High dose chemotherapy and stem cell rescue for aggressive non-Hodgkin's lymphoma: pattern of failure and implications for involved-field radiotherapy.

PURPOSE

To evaluate the pattern of failure and outcome of patients with aggressive non-Hodgkin's lymphoma (NHL) undergoing high-dose chemotherapy (HDCT) and autologous stem cell rescue (SCR) with an emphasis on the role of adjuvant involved-field radiotherapy (IFRT).

METHOD AND MATERIALS

Fifty-three adult patients with aggressive NHL (46 intermediate-and 7 high-grade) underwent HDCT with SCR. All patients underwent induction chemotherapy prior to high dose intensification. Seven (13.2%) received IFRT to 10 disease sites either prior to or following HDCT. Indication included symptomatic or bulky disease, persistent disease, or to consolidate a complete response (CR). Sites of relapse were designated as old (involved prior to HDCT) or new (previously uninvolved). Median followup was 20.1 months (range, 1.2-69.3 months).

RESULTS

The 4-year actuarial progression-free (PFS) and cause-specific (CSS) survivals of the entire group were 30.0 and 50.2%, respectively. Excluding toxic deaths, 24 patients (52.2%) relapsed. Sixteen (34.7%) failed in old and 15 (32.6%) in new sites. Patients treated with IFRT had a lower rate of relapse in old sites (0 vs. 41%) (p = 0.04) than patients treated with HDCT alone. Of the 141 sites present prior to induction, 127 (90.1%) were amenable to IFRT. Excluding irradiated sites, the overall 4-year local control (LC) of all amenable sites was 61.1%. Amenable sites failing to achieve a CR to induction had a poorer LC (32.0 vs. 95.1%) (p < 0.0001) than sites in CR. The 4-year LC of sites failing to achieve a CR to HDCT was 29.4%. Adjuvant IFRT improved the 4-year LC of all sites (100 vs. 61.1%) (p = 0.05), persistent sites following induction (100 vs. 32.0%) (p = 0.01) and persistent sites following HDCT (100 vs. 29.4%) (p = 0.01).

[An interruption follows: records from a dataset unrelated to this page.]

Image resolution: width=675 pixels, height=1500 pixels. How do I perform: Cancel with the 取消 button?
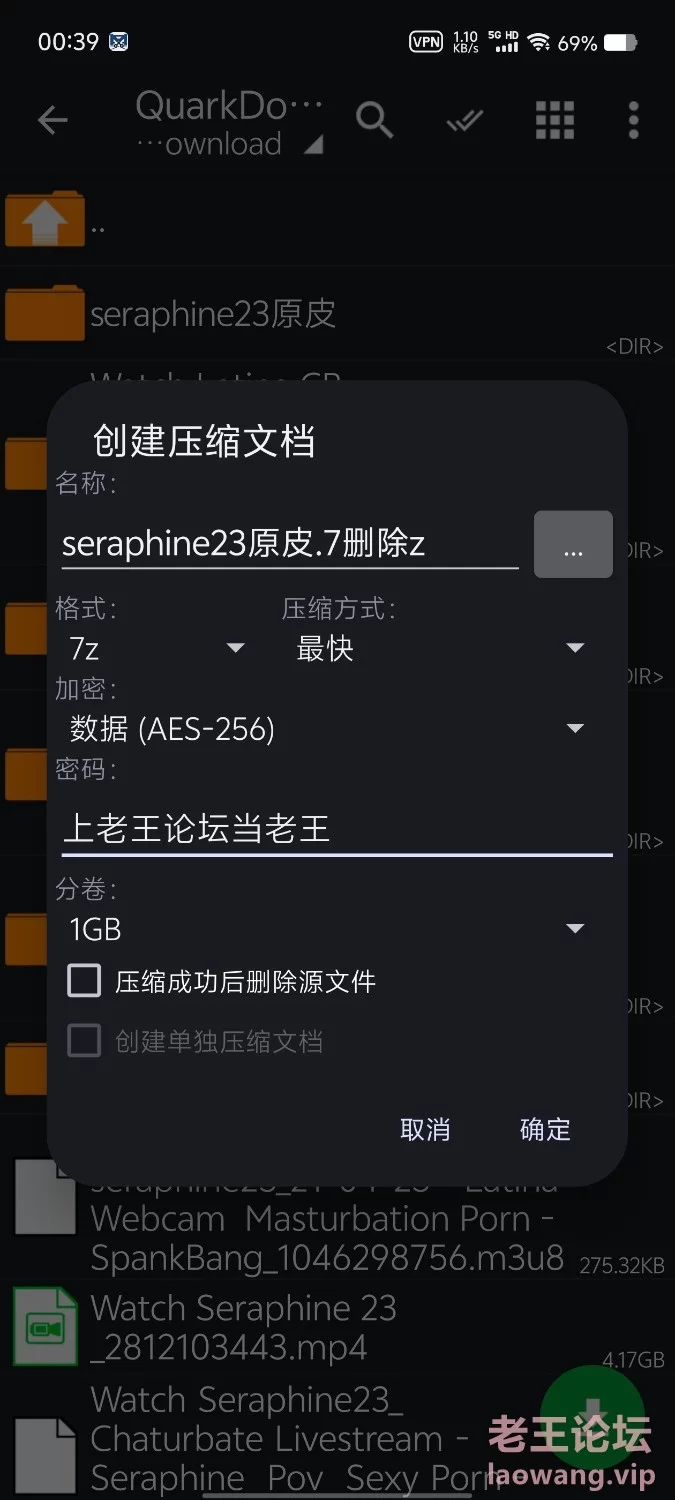(425, 1129)
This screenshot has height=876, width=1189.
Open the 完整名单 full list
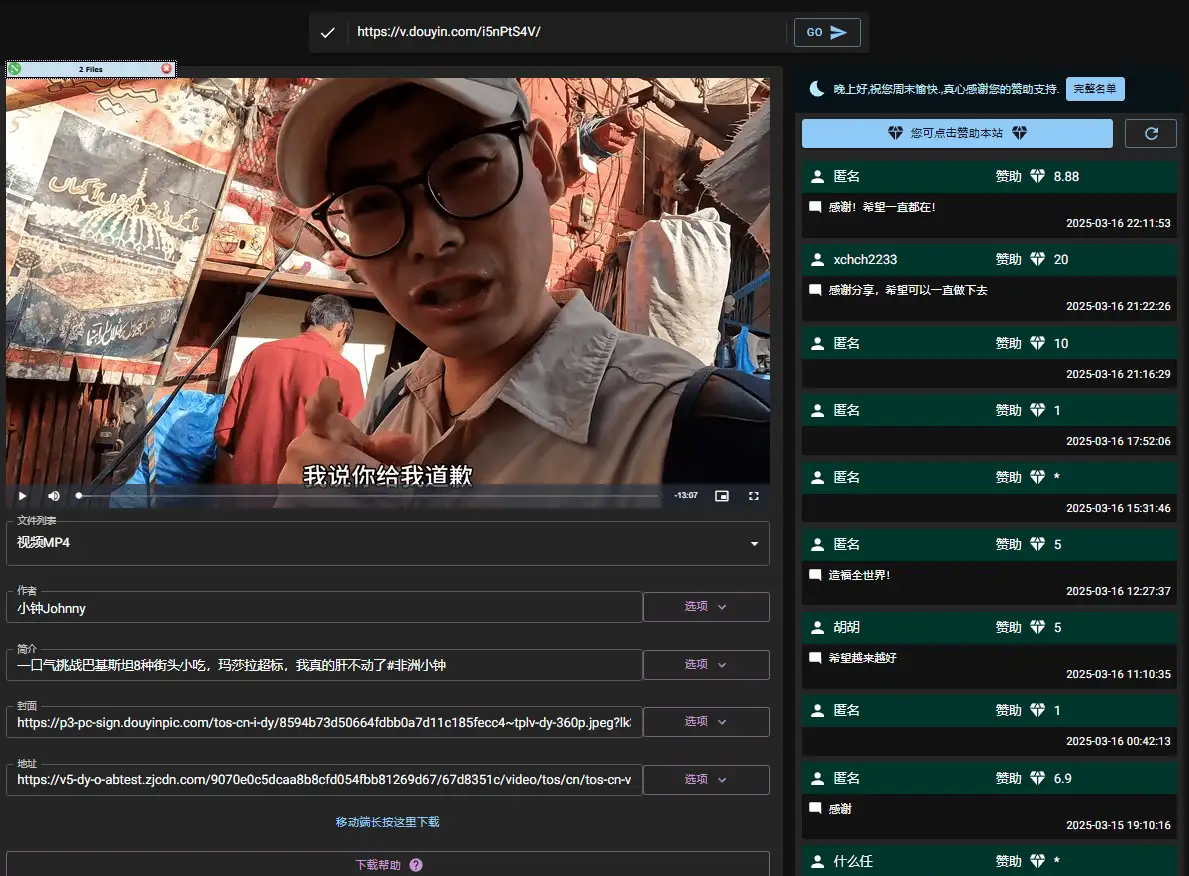pos(1095,89)
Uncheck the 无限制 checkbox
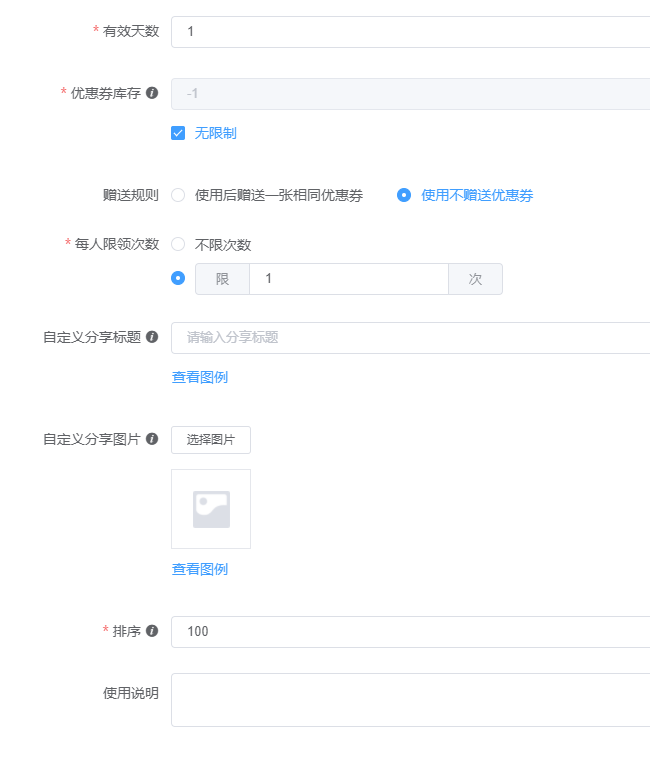This screenshot has height=767, width=650. point(178,133)
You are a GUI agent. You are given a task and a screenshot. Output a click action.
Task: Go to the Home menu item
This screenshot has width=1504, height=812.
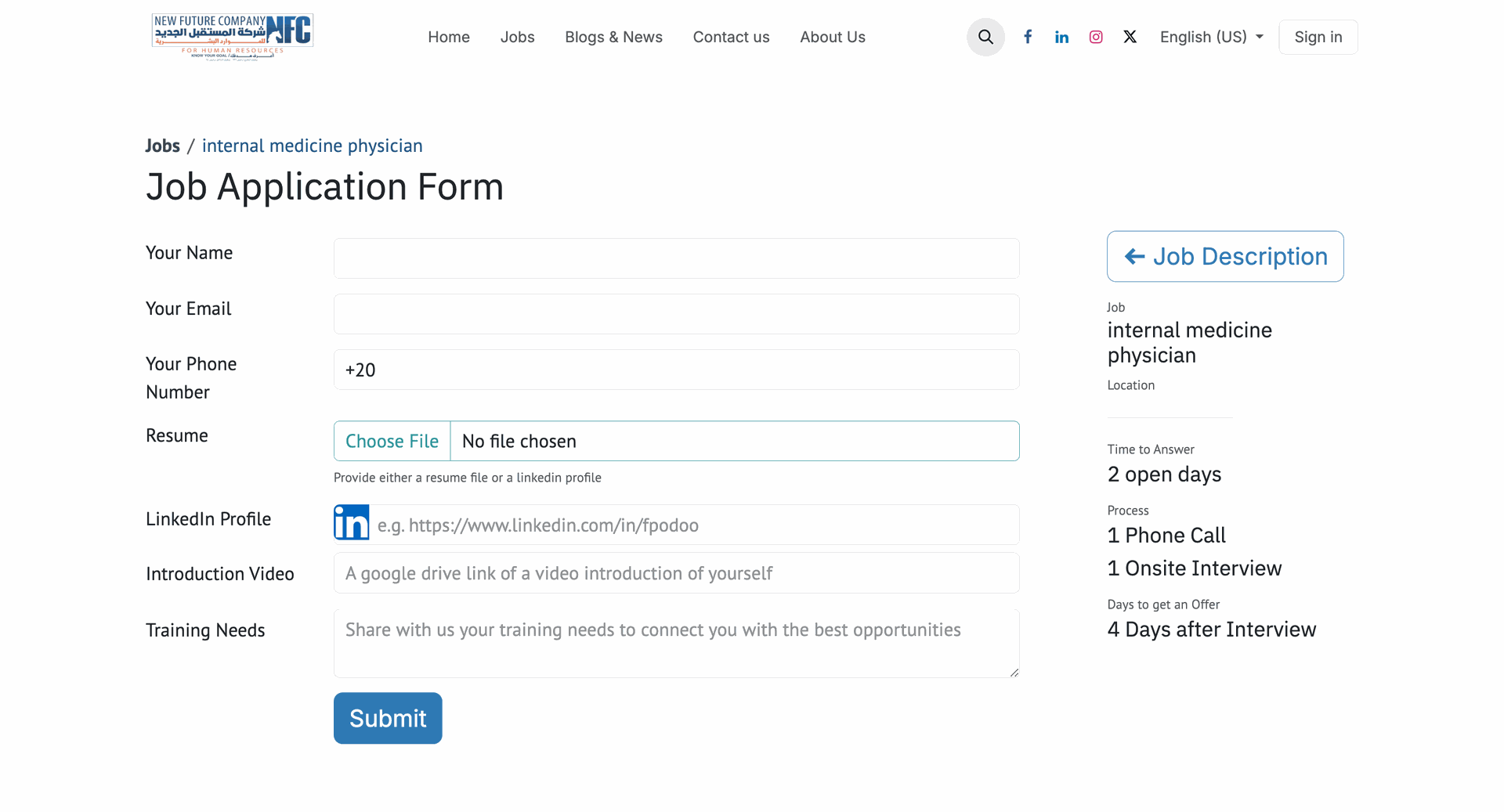click(x=449, y=37)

Adjuvant IFRT was not associated with any untoward acute or late toxicity.

CONCLUSIONS

The predominant site of relapse in patients with aggressive NHL undergoing HDCT and SCR is in sites of disease present prior to HDCT. However, the risk of relapse of prior disease sites varies greatly depending upon their response to chemotherapy. Sites at greatest risk are those failing to achieve a CR to induction regardless of their response to HDCT. IFRT is capable of reducing the high risk of relapse in these sites, the majority of which are amenable to IFRT. These results demonstrate a rationale for and possible benefit to IFRT in patients with aggressive NHL undergoing HDCT and SCR.